Web Scraping With Python: Using Request Library

Web scraping is the extraction of data such as product names, rates, or any other valuable information that is public from various websites using a bot or a crawler.
Even though many programming languages like Ruby, C++, JavaScript, and Java are used for web scraping, the most popular one is Python.

Web scraping in Python is widely adopted due to the language’s versatility and ability to handle complex data extraction processes.
The article gives a solid foundation for web scraping with Python and Requests. By the end of the article, you will have knowledge for building your own web scrapers, collecting website data, or even automating repetitive tasks.
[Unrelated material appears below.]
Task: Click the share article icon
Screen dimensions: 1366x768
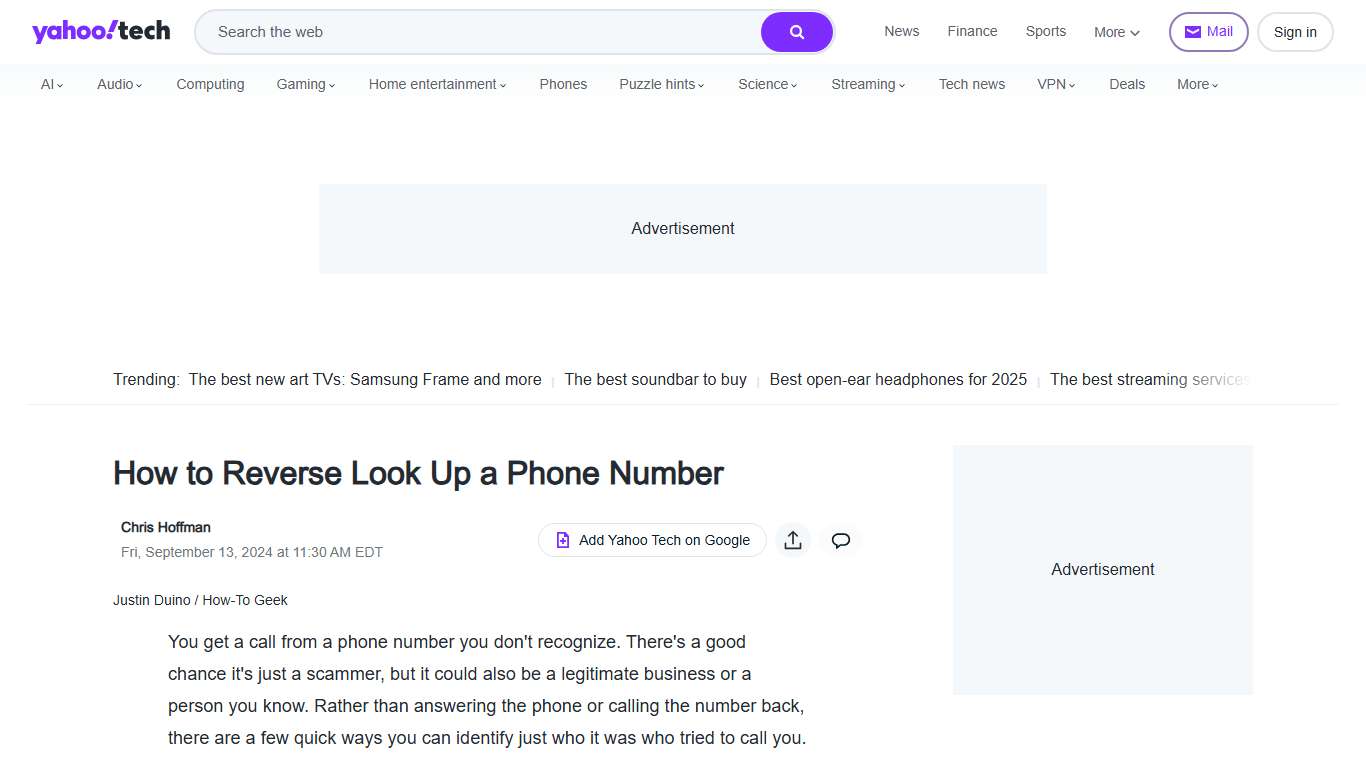Action: pyautogui.click(x=793, y=540)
Why Web Scraping With Python?

Python is one of the best choices for web scraping, as it has many native libraries that are dedicated to web scraping. The Python syntax is also easy to understand and learn, as it is similar to reading a statement in the English language.
Scraping web pages with Python is a common trend due to several reasons:

  • Ease of use

Python is a simple and readable programming language that is accessible to both beginners and programming experts. Due to its straightforward syntax, developers can quickly understand the concepts of web scraping.

  • Large and active community

The vast and active developer community of Python continuously contributes to open-source libraries and frameworks. Because of this, there are plenty of resources, tutorials, and code snippets to learn web scraping. You can even solve problems by using this collective knowledge.
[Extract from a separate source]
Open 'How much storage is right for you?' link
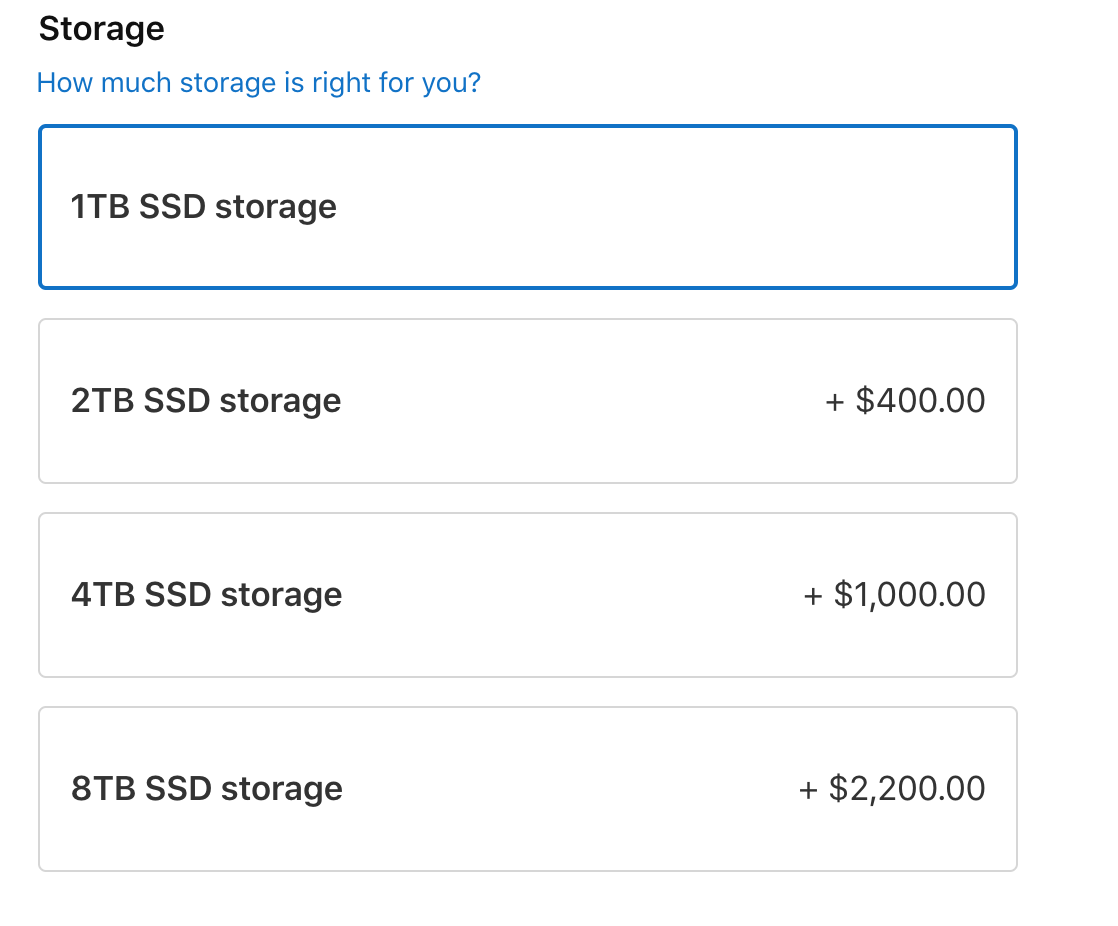The image size is (1118, 926). (258, 82)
  • Abundance of libraries

Python libraries such as BeautifulSoup and LXML are specifically designed for web scraping. These libraries help to parse and navigate HTML and XML documents with their powerful tools.
The libraries also assist us in extracting data from web pages, manipulating HTML structures, and handling various data formats, making web scraping in Python an important topic of discussion.

  • Requests library

Requests are Python libraries that enable you to make HTTP requests while also handling responses. It can be identified as a high-level interface that is used for sending HTTP requests like GET and POST, setting headers, handling cookies, and managing sessions.

  • Data manipulation and analysis

Python libraries like Pandas and NumPy are some of the most powerful and prominent data manipulation and analysis libraries that can be used for processing, cleaning, and analyzing data efficiently.
You can rely on these libraries to filter, sort, aggregate, and visualize the data for data-driven decision-making.

  • Integration with other tools and technologies

Why is web scraping with Python a serious topic on the internet? What makes Python the easiest language to scrape? The reason is Python’s ability to seamlessly integrate with other web scraping tools and technologies.
Python can be combined with database systems such as MySQL and MongoDB for storing and managing the scraped data. Moreover, it also goes well with the Django or Flask frameworks for building web applications.

The “Requests” library is one of the most important libraries that is used for web scraping in Python. In fact, it is one of the most downloaded packages for Python per week. This is because Requests is an HTTP library that can be considered simple which enables you to send HTTP requests and later handle responses very easily.
But why Requests when web scraping with Python? The reason is that it is an excellent option for web scraping as it provides a high-level interface where HTTP requests can be made.

Note: There are various Python frameworks and libraries that are used for web scraping aside from Requests.

Process of web scraping with Python Request.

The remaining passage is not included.